RT Journal Article
SR Electronic
T1 Multiple overlapping hypothalamus-brainstem circuits drive rapid threat avoidance
JF bioRxiv
FD Cold Spring Harbor Laboratory
SP 745075
DO 10.1101/745075
A1 Matthew Lovett-Barron
A1 Ritchie Chen
A1 Susanna Bradbury
A1 Aaron S Andalman
A1 Mahendra Wagle
A1 Su Guo
A1 Karl Deisseroth
YR 2019
UL http://biorxiv.org/content/early/2019/08/24/745075.abstract
AB Animals survive environmental challenges by adapting their physiology and behavior through homeostatic regulatory processes, mediated in part by specific neuropeptide release from the hypothalamus. Animals can also avoid environmental stressors within seconds, a fast behavioral adaptation for which hypothalamic involvement is not established. Using brain-wide neural activity imaging in behaving zebrafish, here we find that hypothalamic neurons are rapidly engaged during common avoidance responses elicited by various environmental stressors. By developing methods to register cellular-resolution neural dynamics to multiplexed in situ gene expression, we find that each category of stressor recruits similar combinations of multiple peptidergic cell types in the hypothalamus.
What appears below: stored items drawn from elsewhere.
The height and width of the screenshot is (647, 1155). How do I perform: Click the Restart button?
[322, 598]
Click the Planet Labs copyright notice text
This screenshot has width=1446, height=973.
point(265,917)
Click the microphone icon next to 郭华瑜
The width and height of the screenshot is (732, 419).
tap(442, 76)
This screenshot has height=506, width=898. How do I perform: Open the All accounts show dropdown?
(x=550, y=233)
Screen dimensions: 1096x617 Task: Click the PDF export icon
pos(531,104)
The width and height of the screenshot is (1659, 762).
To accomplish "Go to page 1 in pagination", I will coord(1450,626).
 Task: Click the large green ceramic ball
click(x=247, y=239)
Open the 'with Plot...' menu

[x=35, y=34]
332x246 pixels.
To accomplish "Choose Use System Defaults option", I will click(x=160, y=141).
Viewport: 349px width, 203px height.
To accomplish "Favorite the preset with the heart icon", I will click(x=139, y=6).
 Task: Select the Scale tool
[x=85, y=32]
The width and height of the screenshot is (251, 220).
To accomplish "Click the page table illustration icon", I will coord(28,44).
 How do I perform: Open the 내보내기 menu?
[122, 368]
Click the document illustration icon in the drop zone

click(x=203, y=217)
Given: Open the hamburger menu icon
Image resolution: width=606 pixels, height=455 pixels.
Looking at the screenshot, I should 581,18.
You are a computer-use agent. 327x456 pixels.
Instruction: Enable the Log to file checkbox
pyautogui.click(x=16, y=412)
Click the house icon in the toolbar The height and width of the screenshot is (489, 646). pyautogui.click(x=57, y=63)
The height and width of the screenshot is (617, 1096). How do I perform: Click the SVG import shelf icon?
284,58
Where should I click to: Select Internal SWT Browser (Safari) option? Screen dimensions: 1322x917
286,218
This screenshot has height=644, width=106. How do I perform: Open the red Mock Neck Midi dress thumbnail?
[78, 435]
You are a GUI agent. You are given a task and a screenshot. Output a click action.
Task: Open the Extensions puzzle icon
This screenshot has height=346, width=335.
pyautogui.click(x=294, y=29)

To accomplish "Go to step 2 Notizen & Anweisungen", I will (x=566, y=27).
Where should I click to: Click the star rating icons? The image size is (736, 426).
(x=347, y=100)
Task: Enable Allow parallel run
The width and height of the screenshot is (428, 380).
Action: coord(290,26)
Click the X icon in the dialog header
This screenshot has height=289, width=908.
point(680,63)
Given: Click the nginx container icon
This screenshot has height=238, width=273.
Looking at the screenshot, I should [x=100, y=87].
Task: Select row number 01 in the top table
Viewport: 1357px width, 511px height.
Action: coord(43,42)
Anatomical analysis and functional manipulations demonstrate that these diverse cell types play shared roles in behavior, are glutamatergic, and converge upon spinal-projecting brainstem neurons required for avoidance. These data demonstrate that hypothalamic neural populations, classically associated with slow and specific homeostatic adaptations, also together give rise to fast and generalized avoidance behavior.